Comment thread scripts/seed-aviation.mjs
Comment on lines +267 to 271
export function declareRecords(data) {
return data?.summaries?.length ?? 0;
}

runSeed('aviation', 'ops-news', OPS_CACHE_KEY, fetchAll, {
Copy link
Copy Markdown
Contributor

Choose a reason for hiding this comment

The reason will be displayed to describe this comment to others. Learn more.

P2 Missing isMain guard on seeders that export declareRecords

seed-aviation.mjs exports declareRecords (for contract conformance) but calls runSeed() unconditionally at the module level. The comment in seed-fsi-eu.mjs explicitly marks this guard as "required for scripts that export AND call runSeed at top level — prevents runSeed() from firing when this module is imported in tests or CI." The conformance test reads files as text so it doesn't trigger this today, but any future test that does import { declareRecords } from './seed-aviation.mjs' will immediately fire runSeed(), attempting a Redis write and calling process.exit(), killing the test runner.

The same pattern appears in ~39 other seeders in this PR (e.g. seed-climate-news.mjs, seed-conflict-intel.mjs, seed-bigmac.mjs …). seed-fsi-eu.mjs is the reference implementation:

const isMain = process.argv[1] && import.meta.url.endsWith(process.argv[1].replace(/^file:\/\//, ''));
if (isMain) {
  runSeed(...).catch(...);
}

koala73 added 3 commits April 15, 2026 07:40
After PR 2a enveloped 91 canonical keys as {_seed, data}, every script-side
reader that returned the raw parsed JSON started silently handing callers the
envelope instead of the bare payload. WoW baselines (bigmac, grocery-basket,
fear-greed) saw undefined .countries / .composite; seed-climate-anomalies saw
undefined .normals from climate:zone-normals:v1; seed-thermal-escalation saw
undefined .fireDetections from wildfire:fires:v1; seed-forecasts' ~40-key
pipeline batch returned envelopes for every input.

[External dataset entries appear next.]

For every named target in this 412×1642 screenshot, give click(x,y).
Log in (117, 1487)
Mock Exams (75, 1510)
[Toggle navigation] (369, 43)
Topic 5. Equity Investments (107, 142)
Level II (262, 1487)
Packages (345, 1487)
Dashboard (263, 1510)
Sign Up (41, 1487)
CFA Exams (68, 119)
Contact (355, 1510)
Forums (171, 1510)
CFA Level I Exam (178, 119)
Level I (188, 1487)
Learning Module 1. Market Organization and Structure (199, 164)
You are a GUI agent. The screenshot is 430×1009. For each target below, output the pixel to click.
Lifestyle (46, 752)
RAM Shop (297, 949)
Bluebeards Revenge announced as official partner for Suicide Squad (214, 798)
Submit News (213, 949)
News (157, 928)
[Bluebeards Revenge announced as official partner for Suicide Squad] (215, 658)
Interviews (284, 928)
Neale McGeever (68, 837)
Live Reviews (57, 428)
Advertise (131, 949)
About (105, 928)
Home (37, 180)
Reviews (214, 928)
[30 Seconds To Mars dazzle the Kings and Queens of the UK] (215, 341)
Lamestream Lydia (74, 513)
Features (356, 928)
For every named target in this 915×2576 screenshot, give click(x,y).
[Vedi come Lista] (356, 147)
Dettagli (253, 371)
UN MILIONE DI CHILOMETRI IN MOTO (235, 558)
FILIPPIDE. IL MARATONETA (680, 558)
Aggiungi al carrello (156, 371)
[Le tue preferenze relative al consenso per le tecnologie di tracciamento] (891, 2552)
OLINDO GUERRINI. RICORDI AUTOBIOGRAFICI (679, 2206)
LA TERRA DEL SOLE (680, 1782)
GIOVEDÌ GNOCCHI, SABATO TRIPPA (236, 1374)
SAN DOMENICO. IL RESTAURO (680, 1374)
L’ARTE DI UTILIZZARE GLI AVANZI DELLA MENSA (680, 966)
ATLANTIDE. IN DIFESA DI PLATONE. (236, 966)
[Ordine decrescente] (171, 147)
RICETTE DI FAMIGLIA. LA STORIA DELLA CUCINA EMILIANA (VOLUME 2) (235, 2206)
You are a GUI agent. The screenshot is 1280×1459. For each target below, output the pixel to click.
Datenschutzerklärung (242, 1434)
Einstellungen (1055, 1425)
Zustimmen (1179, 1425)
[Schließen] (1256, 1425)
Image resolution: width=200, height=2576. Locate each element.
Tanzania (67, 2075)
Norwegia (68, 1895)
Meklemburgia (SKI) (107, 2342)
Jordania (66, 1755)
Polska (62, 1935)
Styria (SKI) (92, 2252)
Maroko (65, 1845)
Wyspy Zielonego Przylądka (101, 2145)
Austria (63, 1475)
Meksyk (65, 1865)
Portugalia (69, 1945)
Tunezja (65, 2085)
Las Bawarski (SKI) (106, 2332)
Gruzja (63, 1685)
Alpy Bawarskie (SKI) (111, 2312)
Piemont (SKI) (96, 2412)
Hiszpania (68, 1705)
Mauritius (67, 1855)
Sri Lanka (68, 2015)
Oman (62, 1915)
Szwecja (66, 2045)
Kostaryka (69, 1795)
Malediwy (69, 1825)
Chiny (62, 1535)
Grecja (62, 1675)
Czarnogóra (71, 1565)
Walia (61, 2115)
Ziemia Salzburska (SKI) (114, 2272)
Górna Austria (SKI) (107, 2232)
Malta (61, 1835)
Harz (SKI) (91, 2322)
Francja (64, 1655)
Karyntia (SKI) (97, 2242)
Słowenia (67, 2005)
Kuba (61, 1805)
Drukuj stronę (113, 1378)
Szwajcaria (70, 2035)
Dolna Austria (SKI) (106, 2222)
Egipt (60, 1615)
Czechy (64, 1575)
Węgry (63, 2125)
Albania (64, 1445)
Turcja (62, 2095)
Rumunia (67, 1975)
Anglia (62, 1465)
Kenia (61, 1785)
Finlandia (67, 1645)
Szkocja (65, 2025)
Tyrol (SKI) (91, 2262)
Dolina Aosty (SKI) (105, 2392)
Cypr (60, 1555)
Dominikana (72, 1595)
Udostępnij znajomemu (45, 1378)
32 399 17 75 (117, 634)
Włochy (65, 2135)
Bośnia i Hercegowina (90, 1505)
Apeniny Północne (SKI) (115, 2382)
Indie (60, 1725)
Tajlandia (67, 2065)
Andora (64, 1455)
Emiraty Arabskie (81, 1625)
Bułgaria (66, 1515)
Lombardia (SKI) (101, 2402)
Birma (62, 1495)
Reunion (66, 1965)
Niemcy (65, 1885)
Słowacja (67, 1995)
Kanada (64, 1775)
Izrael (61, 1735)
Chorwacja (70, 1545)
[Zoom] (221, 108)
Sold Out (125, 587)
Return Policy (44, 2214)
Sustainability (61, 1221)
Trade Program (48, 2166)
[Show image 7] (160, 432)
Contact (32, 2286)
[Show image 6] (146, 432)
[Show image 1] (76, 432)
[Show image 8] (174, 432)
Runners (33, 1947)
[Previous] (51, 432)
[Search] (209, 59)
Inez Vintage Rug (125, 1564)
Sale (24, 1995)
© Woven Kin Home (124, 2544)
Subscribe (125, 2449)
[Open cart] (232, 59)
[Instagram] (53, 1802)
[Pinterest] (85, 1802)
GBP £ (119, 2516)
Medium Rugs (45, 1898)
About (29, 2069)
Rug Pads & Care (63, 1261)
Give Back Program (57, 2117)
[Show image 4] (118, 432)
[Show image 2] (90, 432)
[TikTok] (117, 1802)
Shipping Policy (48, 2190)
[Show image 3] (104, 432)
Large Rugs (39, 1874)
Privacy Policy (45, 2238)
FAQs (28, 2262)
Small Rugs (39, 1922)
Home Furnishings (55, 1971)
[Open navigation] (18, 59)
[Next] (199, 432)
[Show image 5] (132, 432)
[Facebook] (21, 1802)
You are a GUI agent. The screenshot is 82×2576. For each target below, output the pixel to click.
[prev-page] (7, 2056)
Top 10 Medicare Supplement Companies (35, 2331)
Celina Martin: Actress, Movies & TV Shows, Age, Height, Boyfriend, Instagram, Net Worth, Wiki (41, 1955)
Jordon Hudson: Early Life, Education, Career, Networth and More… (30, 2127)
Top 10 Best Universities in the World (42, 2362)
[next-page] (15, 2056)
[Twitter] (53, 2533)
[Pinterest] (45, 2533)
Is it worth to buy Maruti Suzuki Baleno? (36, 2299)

Fix: route every script-side reader through unwrapEnvelope(...).data. Legacy
bare-shape values pass through unchanged (unwrapEnvelope returns
{_seed: null, data: raw} for any non-envelope shape).

Changed:
- scripts/_seed-utils.mjs: import unwrapEnvelope; redisGet, readSeedSnapshot,
  verifySeedKey all unwrap. Exported new readCanonicalValue() helper for
  cross-seed consumers.
- 18 seed-*.mjs scripts with local redisGet-style helpers or inline fetch
  patched to unwrap via the envelope source module (subagent sweep).
- scripts/seed-forecasts.mjs pipeline batch: parse() unwraps each result.
- scripts/seed-energy-spine.mjs redisMget: unwraps each result.

Tests:
- tests/seed-utils-envelope-reads.test.mjs: 7 new cases covering envelope
  + legacy + null paths for readSeedSnapshot and verifySeedKey.
- Full seed suite: 67/67 pass (was 61, +6 new).

Addresses both of user's P1 findings on PR #3097.
Every RPC and public-boundary reader now automatically strips _seed from
contract-mode canonical keys. Legacy bare-shape values pass through unchanged
(unwrapEnvelope no-ops on non-envelope shapes).

Changed helpers (one-place fix — unblocks ~60 call sites):
- server/_shared/redis.ts: getRawJson, getCachedJson, getCachedJsonBatch
  unwrap by default. cachedFetchJson inherits via getCachedJson.
- api/_upstash-json.js: readJsonFromUpstash unwraps (covers api/mcp.ts
  tool responses + all its canonical-key reads).
- api/bootstrap.js: getCachedJsonBatch unwraps (public-boundary —
  clients never see envelope metadata).

Left intentionally unchanged:
- api/health.js / api/seed-health.js: read only seed-meta:* keys which
  remain bare-shape during dual-write. unwrapEnvelope already imported at
  the meta-read boundary (PR 1) as a defensive no-op.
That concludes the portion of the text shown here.